@woodyloco
– “Babe are you mad?”
– “Yes! I’m going to explain to you why so you can solve it and this won’t repeat itself!”
– *said no woman ever*
@woodyloco
Wife – “You said you weren’t going to drink more!”
Me – “I’m not. I’m going to drink the same like before.”
@supernurse
All my life, I never imagined I’d wake up at 6am and go jogging…..
…..And I was right.
@Gizmo
I love watching Women’s Heavyweight Boxing…

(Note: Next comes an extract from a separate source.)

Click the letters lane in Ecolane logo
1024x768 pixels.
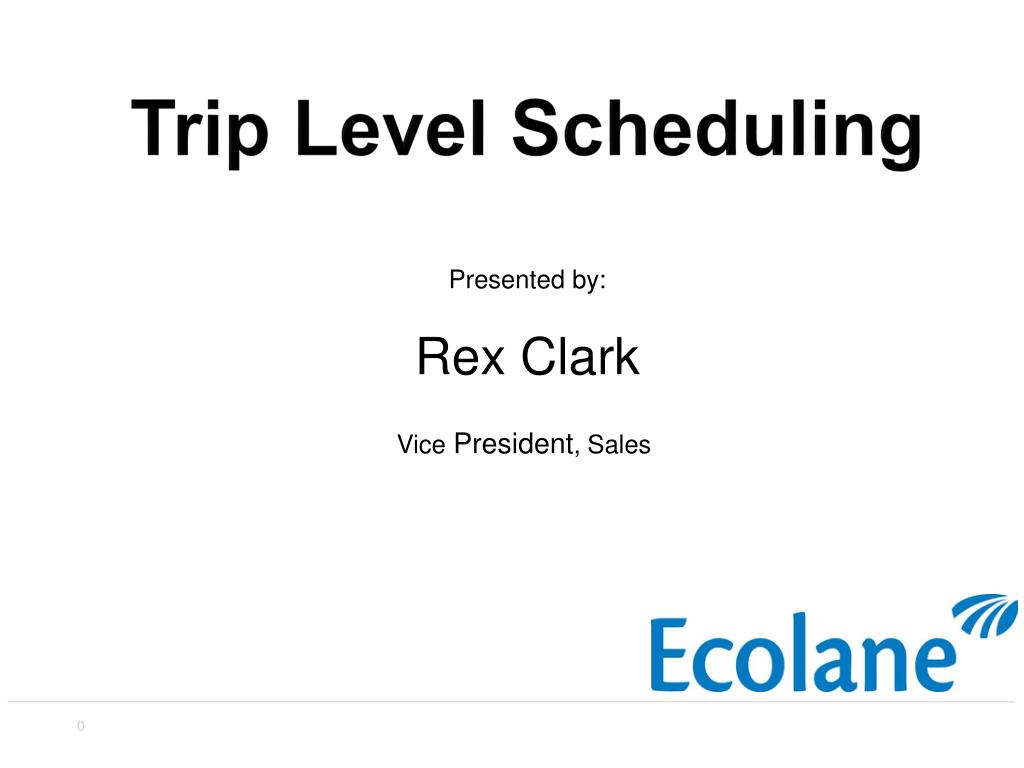point(873,653)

It’s hilarious to see them fight back the tears when the announcer tells everyone their weight.
@Jeep
The older I get, the more I understand why Noah only allowed animals on his boat.
@OwenJthomas89
My new year’s resolution for 2023
Is to accomplish the goals of 2022 which I should have done in 2021 because I promised them in 2020 and planned them in 2019
@ChrisNewton
HAPPY NEW YEAR PEOPLE
I know im early but i suffer from premature congratulation.
@Strype
I went out for a few beers with my mates at lunchtime on Christmas Eve and didn’t get back until this afternoon…
When I arrived home my wife was really upset and screaming something about her Christmas being totally ruined…
Well it can’t have been me who ruined it for her, I wasn’t even there.